● Work task: Copy nothing from the entries below except the lines from the one containing "Given: Toggle the プレビュー preview pane" through the one containing "Screen dimensions: 997x707", and copy those exactly.

● Data:
%%

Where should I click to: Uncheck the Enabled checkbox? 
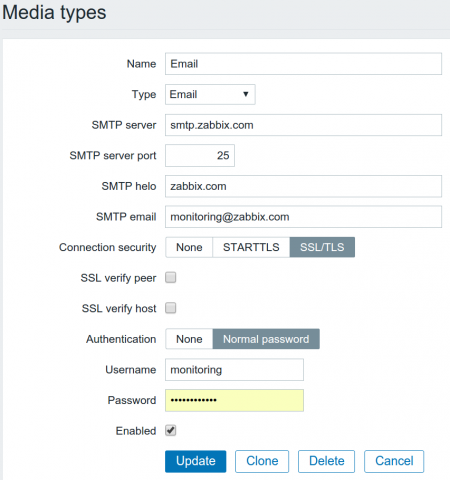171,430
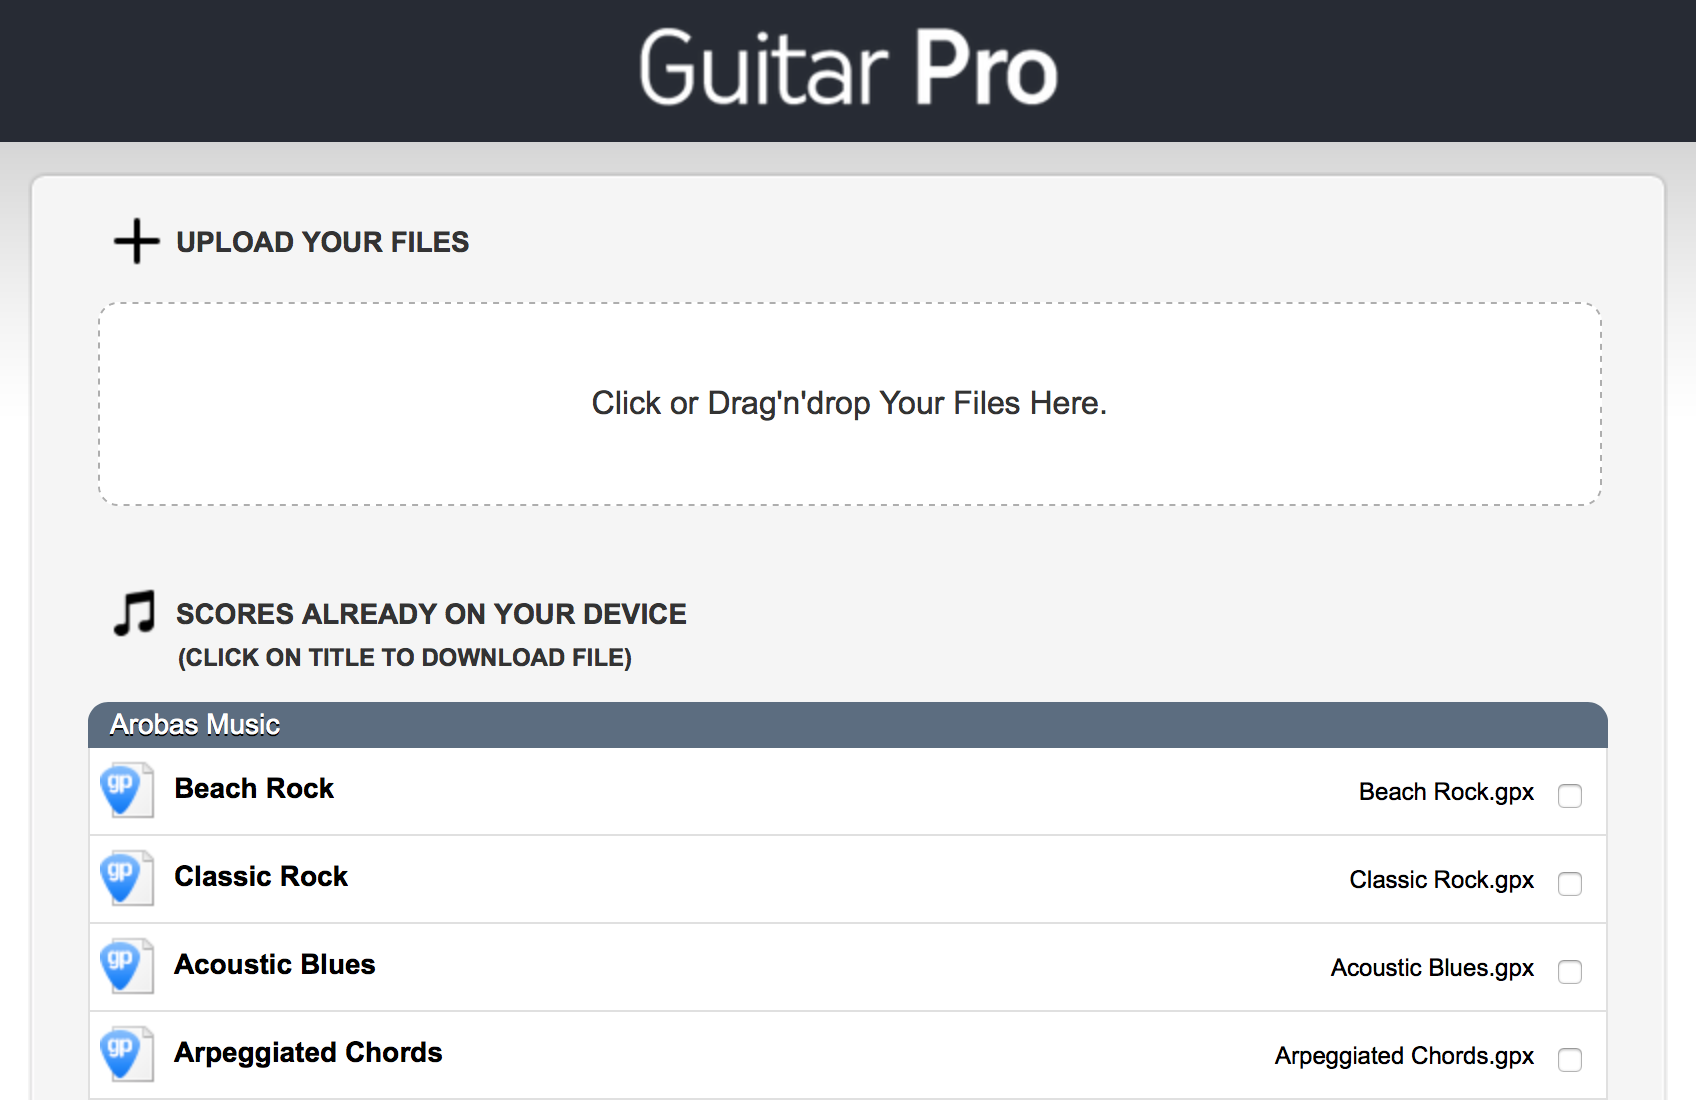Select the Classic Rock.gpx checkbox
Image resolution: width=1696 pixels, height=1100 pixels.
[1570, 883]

%%
%%

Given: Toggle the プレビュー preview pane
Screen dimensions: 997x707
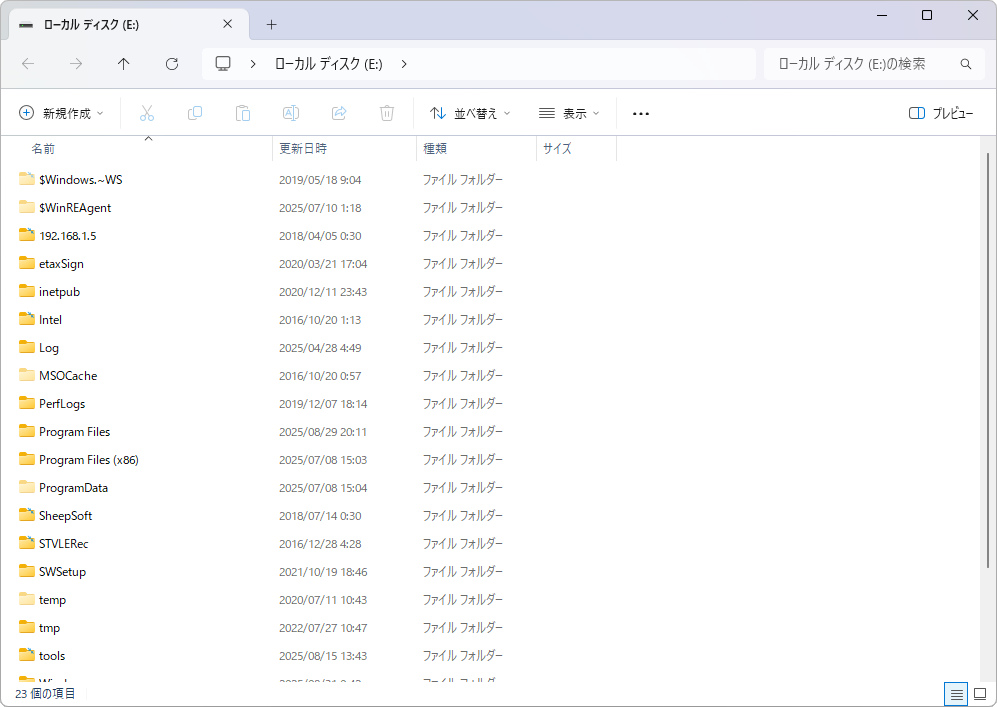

%%

● Response:
Given: Toggle the プレビュー preview pane
Screen dimensions: 997x707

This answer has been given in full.